ACTIVITY:
Line by line, reproduce the records exactly.

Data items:
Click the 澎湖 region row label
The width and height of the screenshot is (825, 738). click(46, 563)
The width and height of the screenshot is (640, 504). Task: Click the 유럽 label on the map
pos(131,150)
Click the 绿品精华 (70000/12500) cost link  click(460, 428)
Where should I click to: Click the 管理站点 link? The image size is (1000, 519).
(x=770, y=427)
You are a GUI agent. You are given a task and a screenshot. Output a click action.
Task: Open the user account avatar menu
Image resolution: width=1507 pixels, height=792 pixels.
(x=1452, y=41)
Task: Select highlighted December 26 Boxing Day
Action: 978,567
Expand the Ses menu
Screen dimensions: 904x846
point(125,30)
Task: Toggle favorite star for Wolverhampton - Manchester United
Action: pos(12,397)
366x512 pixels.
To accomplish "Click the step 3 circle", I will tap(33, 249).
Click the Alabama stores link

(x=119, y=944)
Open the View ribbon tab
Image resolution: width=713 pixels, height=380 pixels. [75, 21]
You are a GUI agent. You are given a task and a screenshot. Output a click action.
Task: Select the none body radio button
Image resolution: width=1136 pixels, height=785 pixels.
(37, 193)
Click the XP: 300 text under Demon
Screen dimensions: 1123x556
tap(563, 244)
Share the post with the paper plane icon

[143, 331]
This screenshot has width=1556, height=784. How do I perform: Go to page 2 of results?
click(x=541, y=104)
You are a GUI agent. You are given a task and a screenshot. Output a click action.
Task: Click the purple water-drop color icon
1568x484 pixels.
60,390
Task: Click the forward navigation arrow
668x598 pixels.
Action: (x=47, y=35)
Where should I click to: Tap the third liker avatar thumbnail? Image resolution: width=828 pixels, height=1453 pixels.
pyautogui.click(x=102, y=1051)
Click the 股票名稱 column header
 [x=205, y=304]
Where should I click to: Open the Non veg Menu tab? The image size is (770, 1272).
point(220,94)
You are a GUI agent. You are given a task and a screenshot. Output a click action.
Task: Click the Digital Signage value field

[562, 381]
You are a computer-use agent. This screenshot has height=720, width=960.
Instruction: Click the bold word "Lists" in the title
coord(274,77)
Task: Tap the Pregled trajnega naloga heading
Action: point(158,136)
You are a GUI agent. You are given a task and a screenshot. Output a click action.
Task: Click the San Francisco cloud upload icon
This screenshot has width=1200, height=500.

EXERCISE ANSWER:
Click the 澎湖 region row label
The width and height of the screenshot is (825, 738). click(46, 563)
The width and height of the screenshot is (640, 504). Task: Click the 유럽 label on the map
pos(131,150)
Click the 绿品精华 (70000/12500) cost link  click(460, 428)
Where should I click to: Click the 管理站点 link? The image size is (1000, 519).
(x=770, y=427)
You are a GUI agent. You are given a task and a screenshot. Output a click action.
Task: Open the user account avatar menu
Image resolution: width=1507 pixels, height=792 pixels.
(x=1452, y=41)
Task: Select highlighted December 26 Boxing Day
Action: 978,567
Expand the Ses menu
Screen dimensions: 904x846
point(125,30)
Task: Toggle favorite star for Wolverhampton - Manchester United
Action: pos(12,397)
366x512 pixels.
To accomplish "Click the step 3 circle", I will tap(33, 249).
Click the Alabama stores link

(x=119, y=944)
Open the View ribbon tab
Image resolution: width=713 pixels, height=380 pixels. [75, 21]
You are a GUI agent. You are given a task and a screenshot. Output a click action.
Task: Select the none body radio button
Image resolution: width=1136 pixels, height=785 pixels.
(37, 193)
Click the XP: 300 text under Demon
Screen dimensions: 1123x556
tap(563, 244)
Share the post with the paper plane icon

[143, 331]
This screenshot has width=1556, height=784. How do I perform: Go to page 2 of results?
click(x=541, y=104)
You are a GUI agent. You are given a task and a screenshot. Output a click action.
Task: Click the purple water-drop color icon
1568x484 pixels.
60,390
Task: Click the forward navigation arrow
668x598 pixels.
Action: (x=47, y=35)
Where should I click to: Tap the third liker avatar thumbnail? Image resolution: width=828 pixels, height=1453 pixels.
pyautogui.click(x=102, y=1051)
Click the 股票名稱 column header
 [x=205, y=304]
Where should I click to: Open the Non veg Menu tab? The image size is (770, 1272).
point(220,94)
You are a GUI agent. You are given a task and a screenshot. Output a click action.
Task: Click the Digital Signage value field

[562, 381]
You are a computer-use agent. This screenshot has height=720, width=960.
Instruction: Click the bold word "Lists" in the title
coord(274,77)
Task: Tap the Pregled trajnega naloga heading
Action: point(158,136)
You are a GUI agent. You are given a task and a screenshot. Output a click action.
Task: Click the San Francisco cloud upload icon
This screenshot has width=1200, height=500.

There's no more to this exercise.